Alguns milênios mais tarde, no século XVIII, Johann Heinrich Gottlob von Justi, um dos principais representantes da escola alemã do Cameralismo e, por muitos, considerado o precursor da Ciência da Polícia (enquanto estudo da administração interna do Estado, englobando o bem-estar público, a ordem pública, a saúde, a moralidade, a economia e a educação), defendeu a necessidade de o Estado promover a felicidade e o bem-estar dos cidadãos a partir da ideia de uma gestão eficaz dos recursos e das instituições públicas.
Para von Justi, o governo deveria ativamente interferir na economia da nação, não apenas para aumentar a riqueza do Estado, mas também para garantir justiça social e bem-estado de seus cidadãos, o que seria possível mediante foco em educação, saúde pública, melhoria da infraestrutura e da maior eficiência burocrática, sem os quais não se poderia falar em verdadeiro desenvolvimento de um Estado forte e próspero.
Alguns milênios depois de Aristóteles e séculos depois de von Justi, as sociedades que foram objeto de reflexões desses grandes pensadores sofreram profundas transformações. Talvez o espanto e admiração não fossem capazes de serem contidos em ambos. Ainda assim, não se pode negar que os objetivos de busca da felicidade e do bem-estar são universais, seja uma sociedade camponesa, industrial ou da pós-modernidade.

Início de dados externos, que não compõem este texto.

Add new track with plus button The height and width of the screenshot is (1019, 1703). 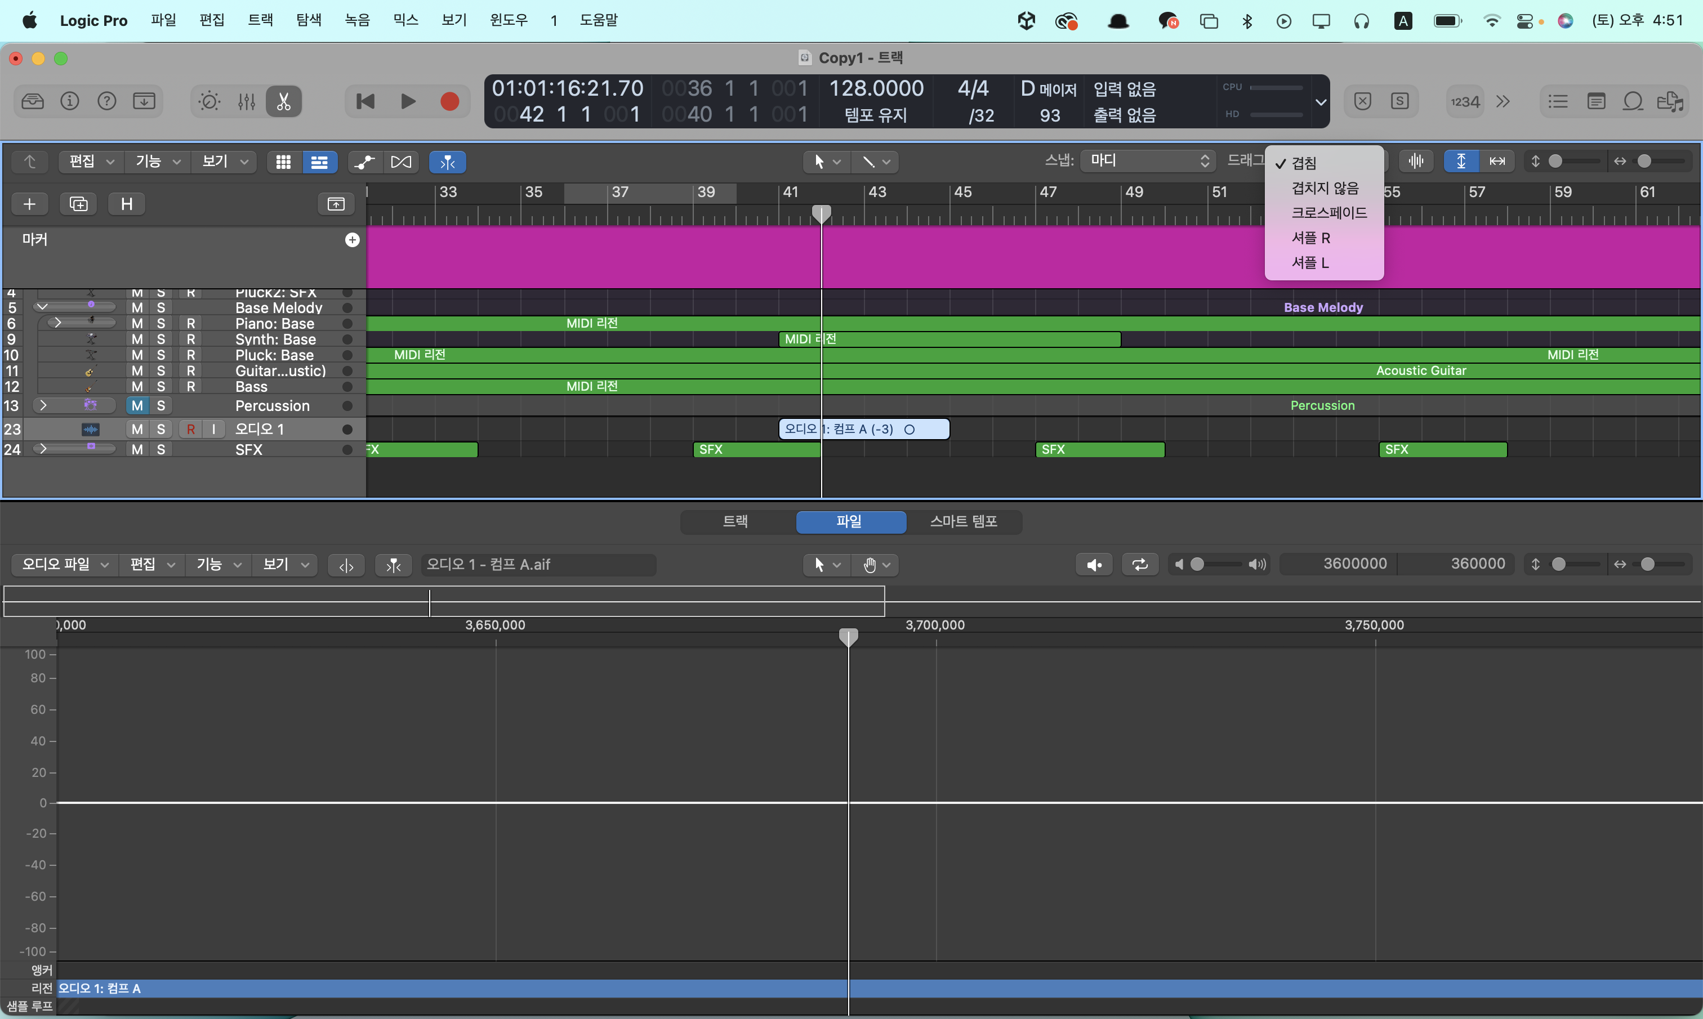[30, 204]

Sendo assim, torna-se muito importante dar continuidade a essa ideia central e pensar uma política para essa nova sociedade digital em que habitamos. É preciso pensar, naturalmente, a partir de recortes epistemológicos, uma vez que o objeto tem dimensões gigantescas. Dentre esses recortes, como podemos pensar em uma política nacional de enfrentamento à criminalidade cibernética?
Conceitualmente, essa política seria um conjunto de estratégias, normas, e ações coordenadas adotadas por um país para prevenir, detectar, responder e punir atos ilícitos realizados por meio da internet e de tecnologias digitais.

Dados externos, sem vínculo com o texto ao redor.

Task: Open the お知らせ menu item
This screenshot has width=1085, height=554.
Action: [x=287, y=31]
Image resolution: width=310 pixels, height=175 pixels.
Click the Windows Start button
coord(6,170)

Dentre os seus múltiplos aspectos, deve incluir uma preocupação com a adequação da legislação a cada realidade específica, na criação e aperfeiçoamento de mecanismos de cooperação internacional, no desenvolvimento de capacidades técnicas e humanas, além da questão da educação e da conscientização pública sobre os riscos associados à cibersegurança.
O desenvolvimento e constante atualização legislativa, um dos pilares de uma tal política nacional, servem para definir de forma clara o que constitui um crime cibernético, estabelecer penalidades adequadas e garantir a proteção de dados e privacidade dos cidadãos.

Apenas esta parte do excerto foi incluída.